In 2000, Fuchs wrote an article for “Physics Today” with the title “Quantum Theory Needs No ‘Interpretation.’” In this article, he argues, together with Asher Perez (whom Fuchs calls the “godfather” of quantum information), that the various interpretations of the quantum mechanical formalism merely “give the illusion of a better understanding,” but we do not need any interpretation “to make quantum mechanics a useful guide to the phenomena around us.” Notwithstanding this critical view on interpretational matters, Fuchs’s book is one long sequence of discussions on precisely these topics. The solution to this seeming paradox lies in the fact that scientists and philosophers have different goals when they choose between theories. The scientist is primarily interested in making predictions and conducting experiments to test these. As we have seen above, this gives him great freedom of interpretation. However, for the philosopher, the interpretation is very important, giving rise to the stream of discussions.

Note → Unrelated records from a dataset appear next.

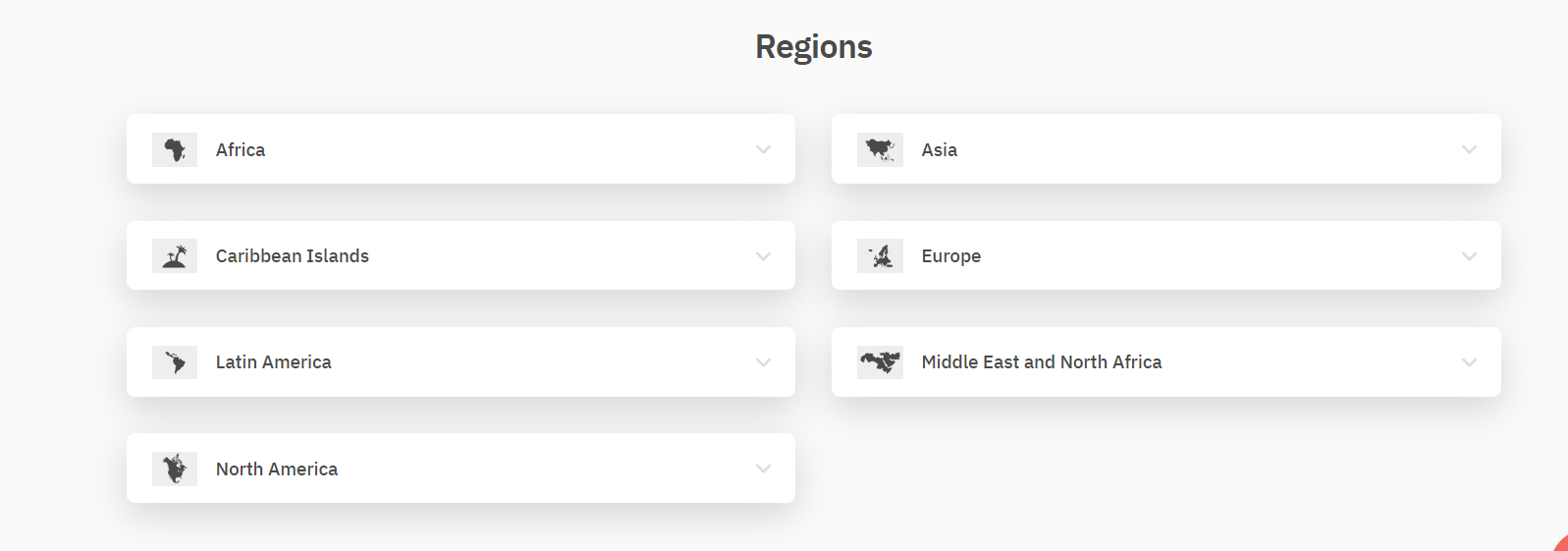
Task: Select the Caribbean Islands label
Action: (x=293, y=255)
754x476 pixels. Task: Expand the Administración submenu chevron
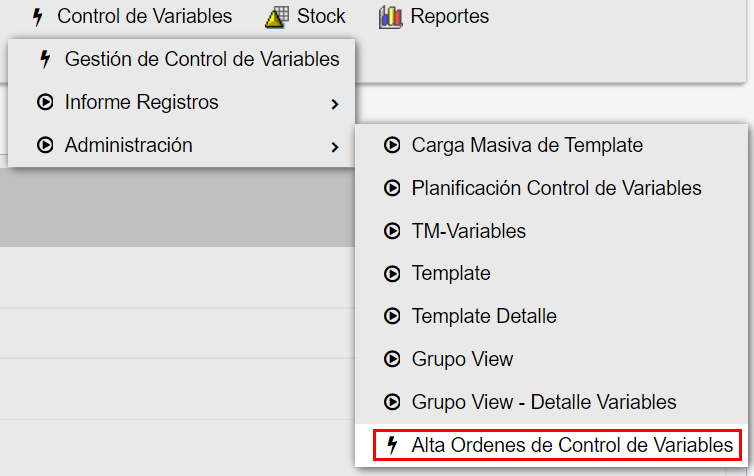tap(335, 147)
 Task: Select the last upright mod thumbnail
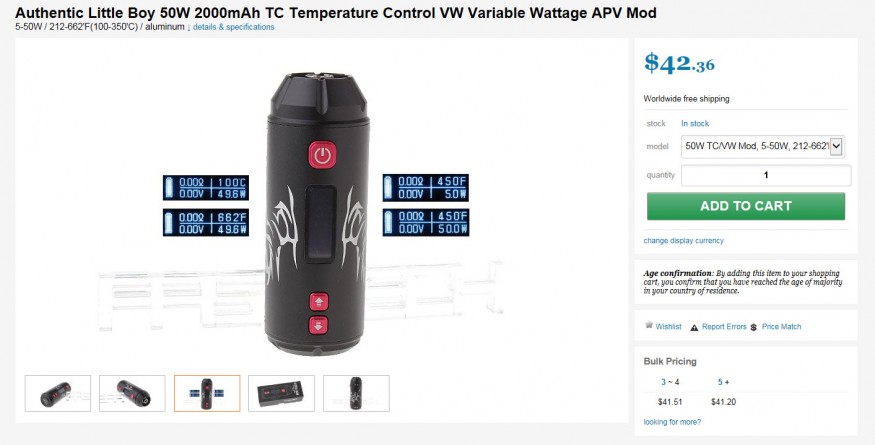point(356,394)
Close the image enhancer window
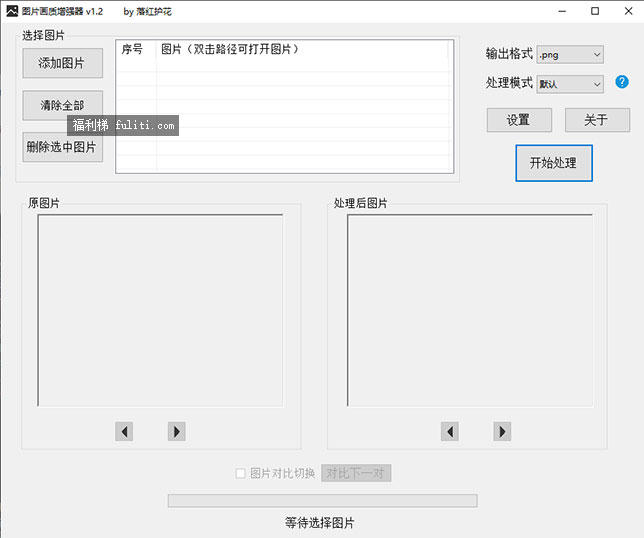Screen dimensions: 644x538 pyautogui.click(x=623, y=11)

In his book, Fuchs repeatedly chides the adherents of the Bohmian view, the realistic interpretation of quantum mechanics. At first sight, this may seem odd. Does not Pauli himself state that there remains some “objective reality” in the new theory? It is rather the nature of this reality where the difference lies between Pauli and Bohm. Where Bohm held that it must be somehow possible to formulate a realistic theory in such a way that there is no special role for an observer, Pauli explicitly states that there can be no “detached observer,” and hence the Bohmian view is wholly wrong.

Whether the books written by Vedral and Fuchs will make fascinating reading probably depends on the reader’s expectations. To be introduced to the topic of quantum information, Vedral provides a nice start. In light of the philosopher, however, this work does not appear so agreeable. On the contrary, Fuchs’s book is not of much value for a novice to this field. Only for those readers with at least some knowledge of modern physics, it paints an entertaining picture of Fuchs’s academic world.